(Stored records)
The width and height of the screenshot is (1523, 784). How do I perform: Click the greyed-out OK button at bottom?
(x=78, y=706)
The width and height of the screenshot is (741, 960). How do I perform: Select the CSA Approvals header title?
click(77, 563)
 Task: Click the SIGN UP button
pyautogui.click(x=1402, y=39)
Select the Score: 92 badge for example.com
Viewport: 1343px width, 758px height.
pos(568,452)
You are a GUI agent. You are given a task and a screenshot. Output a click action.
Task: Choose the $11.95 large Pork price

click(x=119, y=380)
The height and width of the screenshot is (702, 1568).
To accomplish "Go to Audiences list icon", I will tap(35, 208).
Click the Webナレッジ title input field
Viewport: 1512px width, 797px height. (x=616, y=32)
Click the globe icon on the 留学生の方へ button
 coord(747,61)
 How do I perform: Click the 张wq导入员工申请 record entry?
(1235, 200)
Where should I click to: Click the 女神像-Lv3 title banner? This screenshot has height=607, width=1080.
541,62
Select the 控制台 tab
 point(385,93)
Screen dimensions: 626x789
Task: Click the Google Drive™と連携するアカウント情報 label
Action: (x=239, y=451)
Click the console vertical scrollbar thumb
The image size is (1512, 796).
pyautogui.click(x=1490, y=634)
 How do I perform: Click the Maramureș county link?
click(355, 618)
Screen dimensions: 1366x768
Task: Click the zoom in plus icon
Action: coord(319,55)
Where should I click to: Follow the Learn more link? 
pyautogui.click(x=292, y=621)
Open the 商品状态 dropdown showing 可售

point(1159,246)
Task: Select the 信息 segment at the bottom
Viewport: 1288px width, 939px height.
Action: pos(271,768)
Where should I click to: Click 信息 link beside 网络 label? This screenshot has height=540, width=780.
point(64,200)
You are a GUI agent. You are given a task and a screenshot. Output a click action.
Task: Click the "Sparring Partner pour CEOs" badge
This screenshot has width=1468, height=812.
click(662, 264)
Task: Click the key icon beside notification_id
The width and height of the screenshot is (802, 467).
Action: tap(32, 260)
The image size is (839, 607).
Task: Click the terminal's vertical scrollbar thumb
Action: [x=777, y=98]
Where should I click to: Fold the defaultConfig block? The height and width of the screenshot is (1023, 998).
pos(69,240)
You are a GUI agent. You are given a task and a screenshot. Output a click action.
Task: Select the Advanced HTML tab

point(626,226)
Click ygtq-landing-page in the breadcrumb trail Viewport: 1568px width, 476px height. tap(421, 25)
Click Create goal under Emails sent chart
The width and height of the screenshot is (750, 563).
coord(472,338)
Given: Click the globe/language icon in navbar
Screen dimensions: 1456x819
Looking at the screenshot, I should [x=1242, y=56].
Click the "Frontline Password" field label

◆ **Work order**: The lines wanted are those from the one with "The width and height of the screenshot is (750, 563)." through the last line of the records, repeated exactly and with both ends included.

◆ **Written solution**:
The width and height of the screenshot is (750, 563).
coord(472,338)
Given: Click the globe/language icon in navbar
Screen dimensions: 1456x819
Looking at the screenshot, I should [x=1242, y=56].
Click the "Frontline Password" field label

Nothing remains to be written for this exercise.